The first "reverse" term I've ever encountered in programming was reverse proxy. Since then, I've seen passing "reverse engineering", "reverse iterator", but none of them was a pure data term. Until recently, when I heard about reverse ETL.
New ebook 🔥
Learn 84 ways to solve common data engineering problems with cloud services.
Reverse ETL solves the problem of making data available in specialized systems, mostly used in the operational analytics domain. In a more human-friendly tone, it takes the data you import to your data warehouse/gold tables layer and moves it to the systems dedicated to growth marketing, sales support, or customer management. In the picture below, you can see a process exporting the sales information to some 3rd party sales support system:
The reasons to move the data outside your ecosystem vary. Among the key ones you will find:
- taking advantage of SaaS - if you need to send some invoices to the customers, there is no need to write an invoicing system. Simply export what you need to some 3rd party provider and let it do the job for you
- operational analytics - not all business users know SQL. Operational analytics brings the data to the business-specialized systems that don't require any technical knowledge.
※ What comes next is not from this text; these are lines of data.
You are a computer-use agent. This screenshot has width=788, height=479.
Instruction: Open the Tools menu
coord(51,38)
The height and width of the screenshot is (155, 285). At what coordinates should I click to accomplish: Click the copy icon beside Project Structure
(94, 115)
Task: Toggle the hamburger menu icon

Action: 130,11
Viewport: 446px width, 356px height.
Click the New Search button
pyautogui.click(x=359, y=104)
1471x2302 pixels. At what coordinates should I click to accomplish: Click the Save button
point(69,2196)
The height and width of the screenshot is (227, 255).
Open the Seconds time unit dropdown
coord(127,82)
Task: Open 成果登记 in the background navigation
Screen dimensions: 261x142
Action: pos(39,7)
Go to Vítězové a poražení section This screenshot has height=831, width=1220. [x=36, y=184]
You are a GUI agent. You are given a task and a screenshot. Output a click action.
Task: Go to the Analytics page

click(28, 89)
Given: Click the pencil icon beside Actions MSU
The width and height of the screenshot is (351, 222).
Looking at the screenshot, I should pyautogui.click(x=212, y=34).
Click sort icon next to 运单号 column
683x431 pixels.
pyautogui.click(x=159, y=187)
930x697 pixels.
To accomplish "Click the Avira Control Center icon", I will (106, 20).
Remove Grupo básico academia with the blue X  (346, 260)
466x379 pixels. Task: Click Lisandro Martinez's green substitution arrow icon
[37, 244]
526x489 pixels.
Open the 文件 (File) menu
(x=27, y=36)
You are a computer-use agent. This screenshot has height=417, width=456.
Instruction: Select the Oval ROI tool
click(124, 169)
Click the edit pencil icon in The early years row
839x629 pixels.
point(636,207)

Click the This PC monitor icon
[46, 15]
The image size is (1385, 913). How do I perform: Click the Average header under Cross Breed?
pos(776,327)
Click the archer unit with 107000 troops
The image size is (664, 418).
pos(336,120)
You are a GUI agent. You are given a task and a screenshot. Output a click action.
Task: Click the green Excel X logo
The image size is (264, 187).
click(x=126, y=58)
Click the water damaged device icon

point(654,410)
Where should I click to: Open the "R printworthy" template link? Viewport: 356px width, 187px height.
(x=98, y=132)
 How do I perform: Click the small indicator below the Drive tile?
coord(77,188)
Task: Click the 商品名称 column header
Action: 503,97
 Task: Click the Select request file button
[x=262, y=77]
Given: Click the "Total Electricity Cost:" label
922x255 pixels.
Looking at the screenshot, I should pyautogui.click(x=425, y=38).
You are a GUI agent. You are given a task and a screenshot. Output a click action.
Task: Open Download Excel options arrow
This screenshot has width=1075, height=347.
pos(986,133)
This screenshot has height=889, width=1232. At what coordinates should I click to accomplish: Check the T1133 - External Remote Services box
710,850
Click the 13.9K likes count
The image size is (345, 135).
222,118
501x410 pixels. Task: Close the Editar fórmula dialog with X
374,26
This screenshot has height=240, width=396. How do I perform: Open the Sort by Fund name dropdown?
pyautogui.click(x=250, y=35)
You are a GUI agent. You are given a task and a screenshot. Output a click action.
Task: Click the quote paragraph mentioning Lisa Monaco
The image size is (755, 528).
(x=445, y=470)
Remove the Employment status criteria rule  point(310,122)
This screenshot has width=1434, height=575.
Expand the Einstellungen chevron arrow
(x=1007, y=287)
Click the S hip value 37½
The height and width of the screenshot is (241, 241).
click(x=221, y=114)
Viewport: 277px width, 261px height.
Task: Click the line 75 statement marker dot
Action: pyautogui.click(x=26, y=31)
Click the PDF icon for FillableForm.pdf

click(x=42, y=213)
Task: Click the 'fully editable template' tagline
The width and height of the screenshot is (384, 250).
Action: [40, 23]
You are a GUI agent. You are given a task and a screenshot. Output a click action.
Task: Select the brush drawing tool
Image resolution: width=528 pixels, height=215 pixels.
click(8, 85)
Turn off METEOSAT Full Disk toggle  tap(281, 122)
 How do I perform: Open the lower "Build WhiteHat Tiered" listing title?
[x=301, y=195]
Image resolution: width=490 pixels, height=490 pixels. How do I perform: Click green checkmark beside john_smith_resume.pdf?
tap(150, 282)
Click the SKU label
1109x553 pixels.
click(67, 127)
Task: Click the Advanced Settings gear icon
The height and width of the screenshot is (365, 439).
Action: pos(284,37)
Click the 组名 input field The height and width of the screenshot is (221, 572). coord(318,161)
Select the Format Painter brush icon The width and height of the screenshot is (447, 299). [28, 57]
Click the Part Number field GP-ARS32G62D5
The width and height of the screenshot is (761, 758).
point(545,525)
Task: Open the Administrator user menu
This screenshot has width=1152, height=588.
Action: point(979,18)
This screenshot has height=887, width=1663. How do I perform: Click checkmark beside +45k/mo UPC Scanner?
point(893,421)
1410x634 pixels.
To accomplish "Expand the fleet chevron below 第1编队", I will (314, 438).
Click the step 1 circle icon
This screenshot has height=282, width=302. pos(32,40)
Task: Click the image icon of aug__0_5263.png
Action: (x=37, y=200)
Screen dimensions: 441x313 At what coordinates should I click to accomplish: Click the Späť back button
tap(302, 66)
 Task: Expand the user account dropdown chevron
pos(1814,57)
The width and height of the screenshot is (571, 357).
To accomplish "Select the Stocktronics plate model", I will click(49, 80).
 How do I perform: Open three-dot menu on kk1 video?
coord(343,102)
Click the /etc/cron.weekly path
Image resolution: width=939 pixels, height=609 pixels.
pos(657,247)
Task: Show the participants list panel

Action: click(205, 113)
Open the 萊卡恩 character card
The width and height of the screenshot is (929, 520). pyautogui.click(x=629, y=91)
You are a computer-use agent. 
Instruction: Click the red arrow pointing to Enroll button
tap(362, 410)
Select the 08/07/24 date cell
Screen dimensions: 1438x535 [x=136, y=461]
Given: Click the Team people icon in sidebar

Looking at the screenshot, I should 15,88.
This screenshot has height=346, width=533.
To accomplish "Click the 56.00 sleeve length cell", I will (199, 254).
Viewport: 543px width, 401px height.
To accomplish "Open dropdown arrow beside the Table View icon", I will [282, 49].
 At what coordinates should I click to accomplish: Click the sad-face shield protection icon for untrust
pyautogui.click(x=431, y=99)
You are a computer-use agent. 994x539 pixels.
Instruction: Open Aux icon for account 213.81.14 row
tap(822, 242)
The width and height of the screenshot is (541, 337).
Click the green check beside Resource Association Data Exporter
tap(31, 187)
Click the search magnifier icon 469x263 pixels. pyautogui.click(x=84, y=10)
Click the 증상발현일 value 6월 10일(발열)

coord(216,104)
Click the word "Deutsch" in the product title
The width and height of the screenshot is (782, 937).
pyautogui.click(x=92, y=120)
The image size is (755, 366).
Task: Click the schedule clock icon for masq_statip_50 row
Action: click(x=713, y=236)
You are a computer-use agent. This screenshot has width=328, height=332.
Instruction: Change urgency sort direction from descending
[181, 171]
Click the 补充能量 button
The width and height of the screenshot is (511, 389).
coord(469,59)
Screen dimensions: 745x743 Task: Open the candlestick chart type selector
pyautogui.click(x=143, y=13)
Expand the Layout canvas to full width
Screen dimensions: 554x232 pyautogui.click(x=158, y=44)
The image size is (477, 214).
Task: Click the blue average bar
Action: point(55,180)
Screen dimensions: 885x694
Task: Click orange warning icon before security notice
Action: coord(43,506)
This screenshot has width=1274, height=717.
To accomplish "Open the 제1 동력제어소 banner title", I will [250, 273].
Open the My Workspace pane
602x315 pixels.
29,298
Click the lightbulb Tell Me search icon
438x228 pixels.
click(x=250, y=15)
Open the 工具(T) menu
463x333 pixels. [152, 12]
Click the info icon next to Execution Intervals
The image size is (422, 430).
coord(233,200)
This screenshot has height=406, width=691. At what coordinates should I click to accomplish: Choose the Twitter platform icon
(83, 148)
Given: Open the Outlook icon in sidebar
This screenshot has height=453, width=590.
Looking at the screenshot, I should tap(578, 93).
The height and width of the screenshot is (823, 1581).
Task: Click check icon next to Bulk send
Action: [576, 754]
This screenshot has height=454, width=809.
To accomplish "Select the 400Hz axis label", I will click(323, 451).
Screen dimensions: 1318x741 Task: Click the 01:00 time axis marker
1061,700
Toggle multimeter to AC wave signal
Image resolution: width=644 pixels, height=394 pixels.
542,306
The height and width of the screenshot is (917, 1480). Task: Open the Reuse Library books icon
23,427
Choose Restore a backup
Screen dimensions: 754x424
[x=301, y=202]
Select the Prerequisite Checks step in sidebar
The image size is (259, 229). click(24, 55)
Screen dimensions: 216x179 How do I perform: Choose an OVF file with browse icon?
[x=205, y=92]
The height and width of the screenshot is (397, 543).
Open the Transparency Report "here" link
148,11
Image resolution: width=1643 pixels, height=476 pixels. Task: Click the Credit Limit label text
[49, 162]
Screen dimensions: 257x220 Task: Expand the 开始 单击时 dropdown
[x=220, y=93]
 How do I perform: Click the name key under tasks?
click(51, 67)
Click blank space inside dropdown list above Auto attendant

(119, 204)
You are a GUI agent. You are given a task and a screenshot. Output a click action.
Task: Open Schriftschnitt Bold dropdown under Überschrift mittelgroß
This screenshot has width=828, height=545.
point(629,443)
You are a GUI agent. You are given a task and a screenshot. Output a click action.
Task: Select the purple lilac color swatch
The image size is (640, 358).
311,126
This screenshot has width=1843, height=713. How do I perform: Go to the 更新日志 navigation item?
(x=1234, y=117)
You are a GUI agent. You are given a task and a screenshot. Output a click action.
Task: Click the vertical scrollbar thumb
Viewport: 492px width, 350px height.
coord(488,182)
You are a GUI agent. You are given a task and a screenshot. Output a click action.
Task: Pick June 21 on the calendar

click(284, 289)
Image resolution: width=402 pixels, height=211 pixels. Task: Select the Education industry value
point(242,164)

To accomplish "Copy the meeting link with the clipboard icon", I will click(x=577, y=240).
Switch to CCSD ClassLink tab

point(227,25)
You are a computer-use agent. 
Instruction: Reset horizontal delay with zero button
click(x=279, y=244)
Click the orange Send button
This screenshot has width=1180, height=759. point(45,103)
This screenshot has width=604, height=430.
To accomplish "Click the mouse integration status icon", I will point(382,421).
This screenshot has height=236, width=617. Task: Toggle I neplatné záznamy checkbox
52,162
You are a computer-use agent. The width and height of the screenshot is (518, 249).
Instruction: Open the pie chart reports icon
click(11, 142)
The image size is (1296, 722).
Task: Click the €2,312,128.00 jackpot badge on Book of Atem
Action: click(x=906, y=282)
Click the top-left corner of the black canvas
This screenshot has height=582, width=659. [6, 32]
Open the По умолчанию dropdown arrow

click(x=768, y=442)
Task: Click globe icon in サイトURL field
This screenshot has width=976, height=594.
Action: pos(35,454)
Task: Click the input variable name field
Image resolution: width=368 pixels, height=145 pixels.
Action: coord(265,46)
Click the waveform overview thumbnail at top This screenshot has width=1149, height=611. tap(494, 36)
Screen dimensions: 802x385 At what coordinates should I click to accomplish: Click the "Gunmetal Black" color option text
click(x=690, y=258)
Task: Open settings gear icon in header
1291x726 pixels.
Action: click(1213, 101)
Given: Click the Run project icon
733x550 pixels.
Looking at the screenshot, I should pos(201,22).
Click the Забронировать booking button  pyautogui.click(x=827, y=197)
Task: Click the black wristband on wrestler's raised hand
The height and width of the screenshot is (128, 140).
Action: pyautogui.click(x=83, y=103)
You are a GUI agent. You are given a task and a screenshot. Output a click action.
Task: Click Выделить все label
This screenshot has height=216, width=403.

How to implement this reverse ETL? If we consider this process like any data processing step, the implementation is a simple data processing job reading the data warehouse/gold table data and importing it to the operational system. Very often, this job will use the APIs exposed by this system. The throughput can also be limited, so you may need to implement a resilient retry strategy. Besides the custom solutions, you will also find 3rd party reverse ETL tools.
Unfortunately, I didn't find any Open Source library, so your comment is more than welcome if you know one! Thank you, Kurt, for sharing Grouparoo as an Open Source example.
On some cloud providers you'll be able to connect your data warehouse/golden table layer to 3rd party business tools managed by these providers. For example, GCP BigQuery is a natively supported data source for Google Analytics.
In a nutshell, reverse ETL is a way to operationalize the data warehouse/gold tables layer. Technically, it consists of loading the data to often 3rd party systems heavily used by the business users who do not necessarily master SQL (= so they can't directly use your last data layer).